Fondée sur cette disposition, la mesure
de suspension litigieuse est donc justifiée dans son principe. Elle l’est
également dans sa quotité, la durée de 31 jours retenue par la caisse
correspondant au minimum prévu en cas d’abandon d’emploi (art. 45 al. 3 OACI).
Dispositif
Par ces motifs
le Tribunal administratif
arrête:
I.
Le recours est rejeté.
II.
La décision rendue le 12 octobre 2006 par la caisse
cantonale de chômage est confirmée.
III.
Le présent arrêt est rendu sans frais, ni allocation de
dépens.
Lausanne, le 5 juin 2007
Le président: Le
greffier:
Le présent arrêt est
communiqué aux destinataires de l'avis d'envoi ci-joint.

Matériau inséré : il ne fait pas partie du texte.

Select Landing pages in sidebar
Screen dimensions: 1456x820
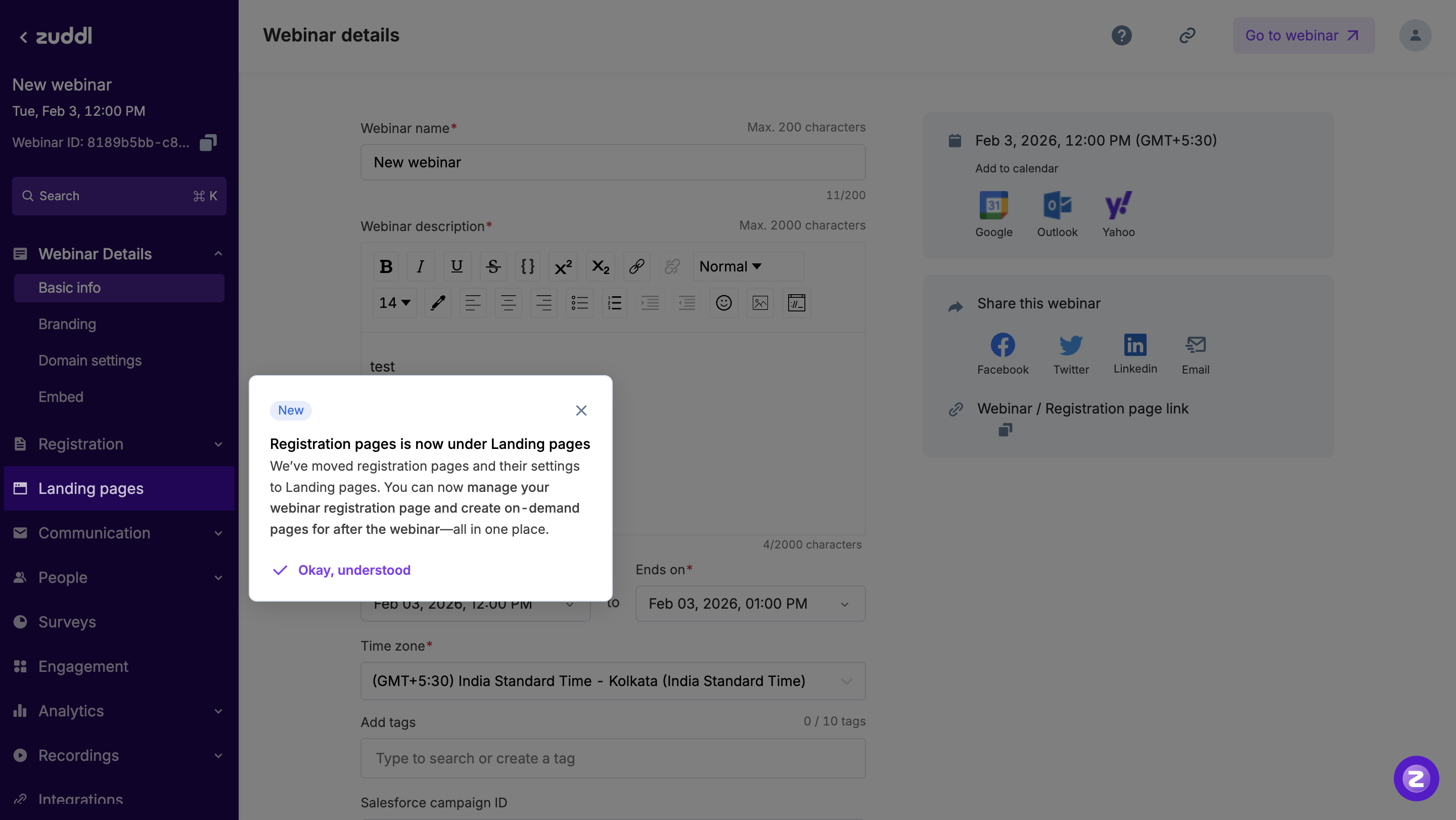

Il peut faire l'objet, dans les trente jours suivant sa
notification, d'un recours au Tribunal fédéral (Cours de droit social,
Schweizerhofquai 6, 6004 Lucerne). Le recours en matière de droit public
s'exerce aux conditions des articles 82 ss de la loi du 17 juin 2005 sur le
Tribunal fédéral (LTF - RS 173.110), le recours constitutionnel subsidiaire à
celles des articles 113 ss LTF. Le mémoire de recours doit être rédigé dans une
langue officielle, indiquer les conclusions, les motifs et les moyens de
preuve, et être signé. Les motifs doivent exposer succinctement en quoi l’acte
attaqué viole le droit. Les pièces invoquées comme moyens de preuve doivent
être jointes au mémoire, pour autant qu’elles soient en mains de la partie; il
en va de même de la décision attaquée.